Rewrite the records below with every "Screen dimensions" swapped for "Screen size" and nothing else changed. Leave the pictures out.

### RECORDS FOR THIS TASK

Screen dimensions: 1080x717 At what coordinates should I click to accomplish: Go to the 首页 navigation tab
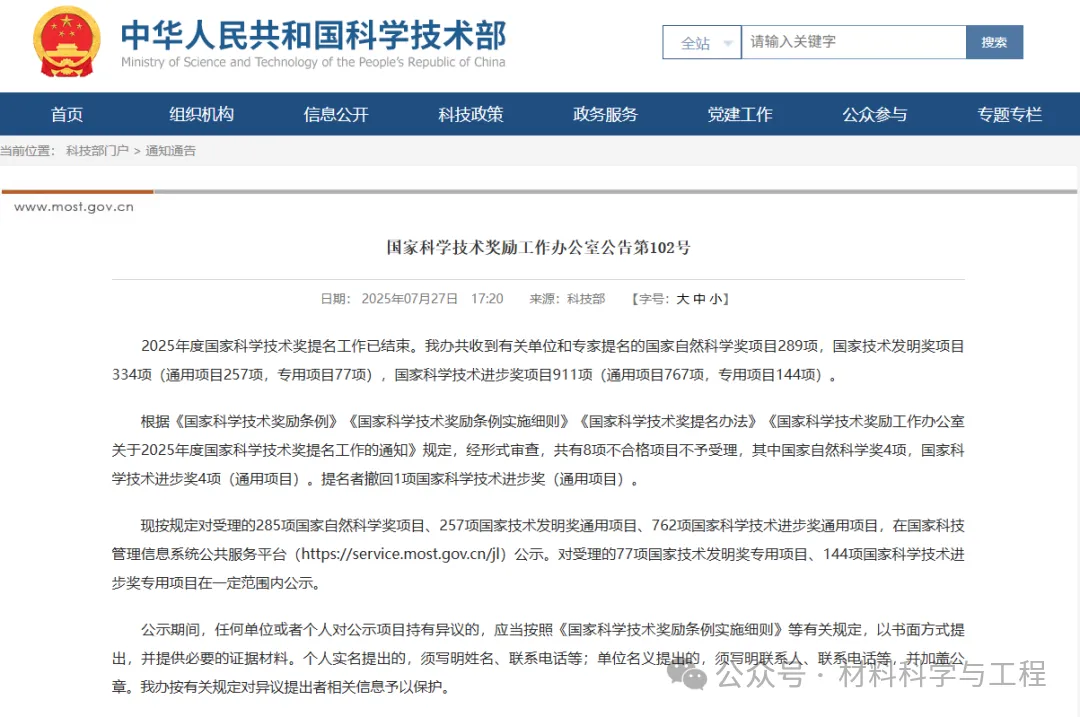click(x=67, y=114)
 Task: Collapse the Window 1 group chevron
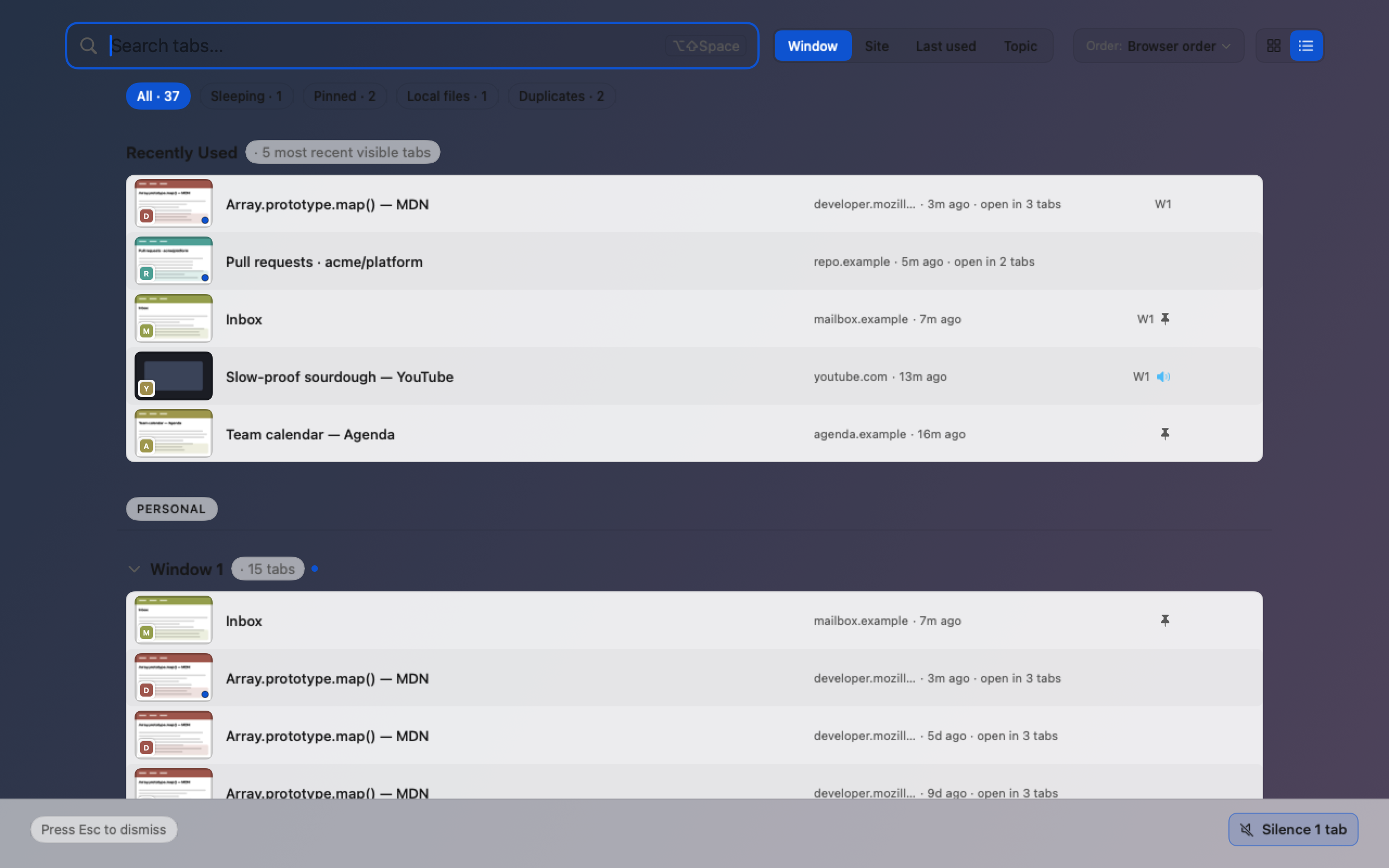[135, 569]
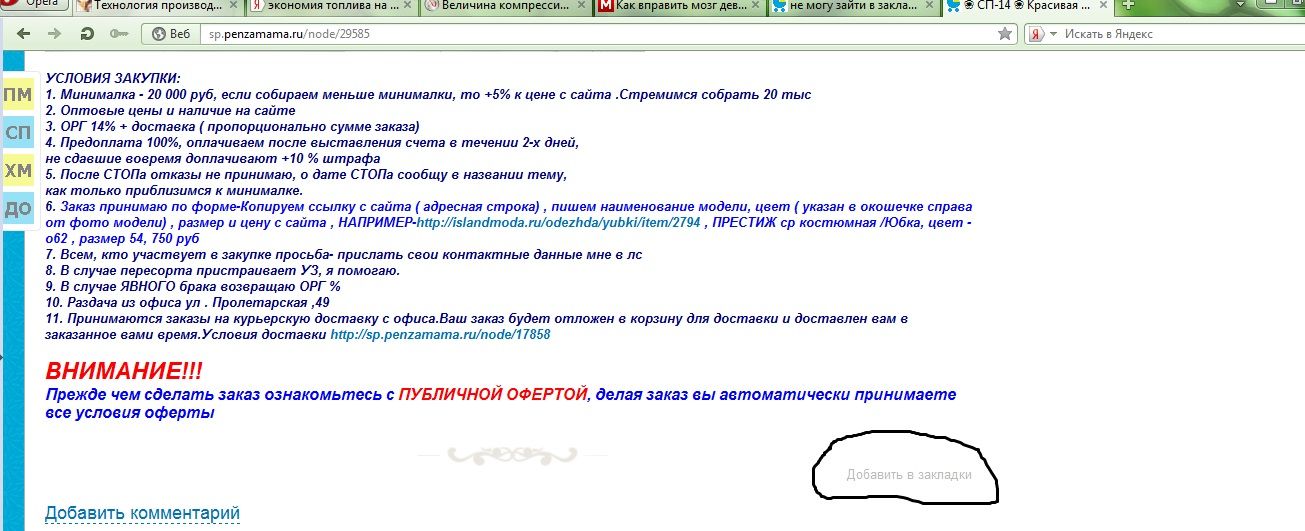Bookmark page with address bar star
The width and height of the screenshot is (1305, 531).
point(1005,34)
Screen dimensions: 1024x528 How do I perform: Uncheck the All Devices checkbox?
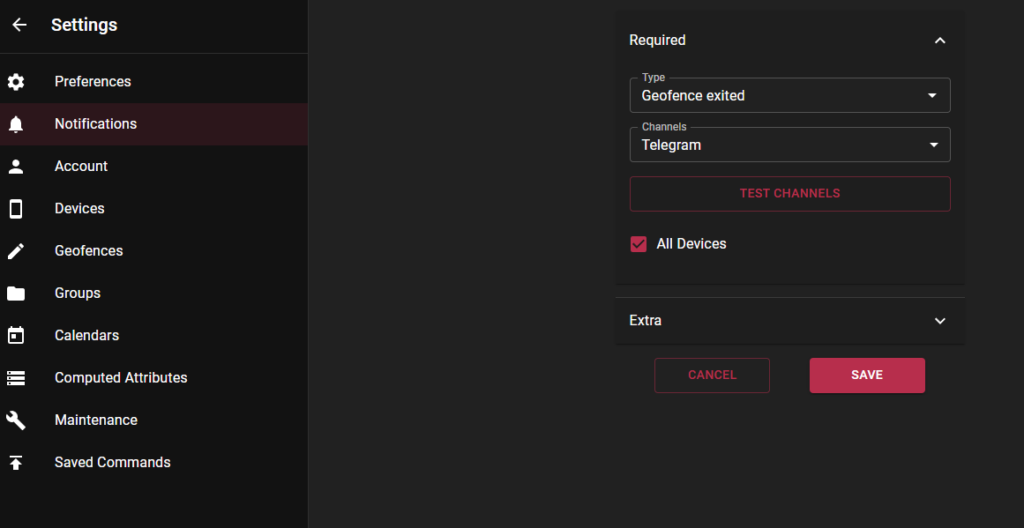(638, 244)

######

== EXERCISE RESPONSE ==
Screen size: 1080x717 At what coordinates should I click to accomplish: Go to the 首页 navigation tab
click(x=67, y=114)
 Task: Collapse the Window 1 group chevron
[135, 569]
Bookmark page with address bar star
The width and height of the screenshot is (1305, 531).
point(1005,34)
Screen size: 1024x528 How do I perform: Uncheck the All Devices checkbox?
(638, 244)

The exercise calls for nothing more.